Description of the task: Transcribe every entry word for word.

Data to examine:
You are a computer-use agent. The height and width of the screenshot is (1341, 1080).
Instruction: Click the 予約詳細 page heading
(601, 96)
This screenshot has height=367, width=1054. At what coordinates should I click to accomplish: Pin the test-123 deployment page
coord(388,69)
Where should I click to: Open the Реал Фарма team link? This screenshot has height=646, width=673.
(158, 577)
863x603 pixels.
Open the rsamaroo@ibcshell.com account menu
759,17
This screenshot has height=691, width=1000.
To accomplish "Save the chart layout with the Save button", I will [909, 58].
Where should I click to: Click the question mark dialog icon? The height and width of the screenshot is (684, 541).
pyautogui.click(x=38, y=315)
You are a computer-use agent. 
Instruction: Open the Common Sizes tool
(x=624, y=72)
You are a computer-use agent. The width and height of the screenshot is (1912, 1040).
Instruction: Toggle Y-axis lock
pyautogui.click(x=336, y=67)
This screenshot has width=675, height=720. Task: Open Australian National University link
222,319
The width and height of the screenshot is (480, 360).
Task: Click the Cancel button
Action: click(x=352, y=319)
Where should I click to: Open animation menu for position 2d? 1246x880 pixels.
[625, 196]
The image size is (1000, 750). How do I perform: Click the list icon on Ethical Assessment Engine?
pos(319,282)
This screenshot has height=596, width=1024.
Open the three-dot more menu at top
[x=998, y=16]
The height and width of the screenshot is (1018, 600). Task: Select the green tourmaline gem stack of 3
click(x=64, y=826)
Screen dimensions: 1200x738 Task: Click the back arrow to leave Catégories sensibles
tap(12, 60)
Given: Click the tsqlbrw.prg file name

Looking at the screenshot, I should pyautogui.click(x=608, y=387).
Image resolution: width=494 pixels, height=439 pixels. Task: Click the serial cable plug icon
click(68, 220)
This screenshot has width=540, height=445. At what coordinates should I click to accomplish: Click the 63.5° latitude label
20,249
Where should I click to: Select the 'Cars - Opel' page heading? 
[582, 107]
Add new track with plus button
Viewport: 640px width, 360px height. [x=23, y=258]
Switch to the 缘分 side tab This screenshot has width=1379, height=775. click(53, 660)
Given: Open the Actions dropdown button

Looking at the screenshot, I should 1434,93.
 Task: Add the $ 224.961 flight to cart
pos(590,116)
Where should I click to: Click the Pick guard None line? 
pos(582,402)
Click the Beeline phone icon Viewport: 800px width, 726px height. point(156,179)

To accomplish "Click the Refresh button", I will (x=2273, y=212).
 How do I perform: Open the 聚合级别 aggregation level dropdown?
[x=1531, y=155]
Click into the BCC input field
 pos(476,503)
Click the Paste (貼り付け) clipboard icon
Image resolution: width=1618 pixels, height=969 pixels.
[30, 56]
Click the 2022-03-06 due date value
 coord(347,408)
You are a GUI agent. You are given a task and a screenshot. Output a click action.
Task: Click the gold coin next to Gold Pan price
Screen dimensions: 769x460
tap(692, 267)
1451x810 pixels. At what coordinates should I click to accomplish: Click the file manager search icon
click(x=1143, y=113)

Answer space:
You are a computer-use agent. The height and width of the screenshot is (1341, 1080).
Instruction: Click the 予約詳細 page heading
(601, 96)
This screenshot has height=367, width=1054. At what coordinates should I click to accomplish: Pin the test-123 deployment page
coord(388,69)
Where should I click to: Open the Реал Фарма team link? This screenshot has height=646, width=673.
(158, 577)
863x603 pixels.
Open the rsamaroo@ibcshell.com account menu
759,17
This screenshot has height=691, width=1000.
To accomplish "Save the chart layout with the Save button", I will [909, 58].
Where should I click to: Click the question mark dialog icon? The height and width of the screenshot is (684, 541).
pyautogui.click(x=38, y=315)
You are a computer-use agent. 
Instruction: Open the Common Sizes tool
(x=624, y=72)
You are a computer-use agent. The width and height of the screenshot is (1912, 1040).
Instruction: Toggle Y-axis lock
pyautogui.click(x=336, y=67)
This screenshot has width=675, height=720. Task: Open Australian National University link
222,319
The width and height of the screenshot is (480, 360).
Task: Click the Cancel button
Action: click(x=352, y=319)
Where should I click to: Open animation menu for position 2d? 1246x880 pixels.
[625, 196]
The image size is (1000, 750). How do I perform: Click the list icon on Ethical Assessment Engine?
pos(319,282)
This screenshot has height=596, width=1024.
Open the three-dot more menu at top
[x=998, y=16]
The height and width of the screenshot is (1018, 600). Task: Select the green tourmaline gem stack of 3
click(x=64, y=826)
Screen dimensions: 1200x738 Task: Click the back arrow to leave Catégories sensibles
tap(12, 60)
Given: Click the tsqlbrw.prg file name

Looking at the screenshot, I should pyautogui.click(x=608, y=387).
Image resolution: width=494 pixels, height=439 pixels. Task: Click the serial cable plug icon
click(68, 220)
This screenshot has width=540, height=445. At what coordinates should I click to accomplish: Click the 63.5° latitude label
20,249
Where should I click to: Select the 'Cars - Opel' page heading? 
[582, 107]
Add new track with plus button
Viewport: 640px width, 360px height. [x=23, y=258]
Switch to the 缘分 side tab This screenshot has width=1379, height=775. click(53, 660)
Given: Open the Actions dropdown button

Looking at the screenshot, I should 1434,93.
 Task: Add the $ 224.961 flight to cart
pos(590,116)
Where should I click to: Click the Pick guard None line? 
pos(582,402)
Click the Beeline phone icon Viewport: 800px width, 726px height. point(156,179)

To accomplish "Click the Refresh button", I will (x=2273, y=212).
 How do I perform: Open the 聚合级别 aggregation level dropdown?
[x=1531, y=155]
Click into the BCC input field
 pos(476,503)
Click the Paste (貼り付け) clipboard icon
Image resolution: width=1618 pixels, height=969 pixels.
[30, 56]
Click the 2022-03-06 due date value
 coord(347,408)
You are a GUI agent. You are given a task and a screenshot. Output a click action.
Task: Click the gold coin next to Gold Pan price
Screen dimensions: 769x460
tap(692, 267)
1451x810 pixels. At what coordinates should I click to accomplish: Click the file manager search icon
click(x=1143, y=113)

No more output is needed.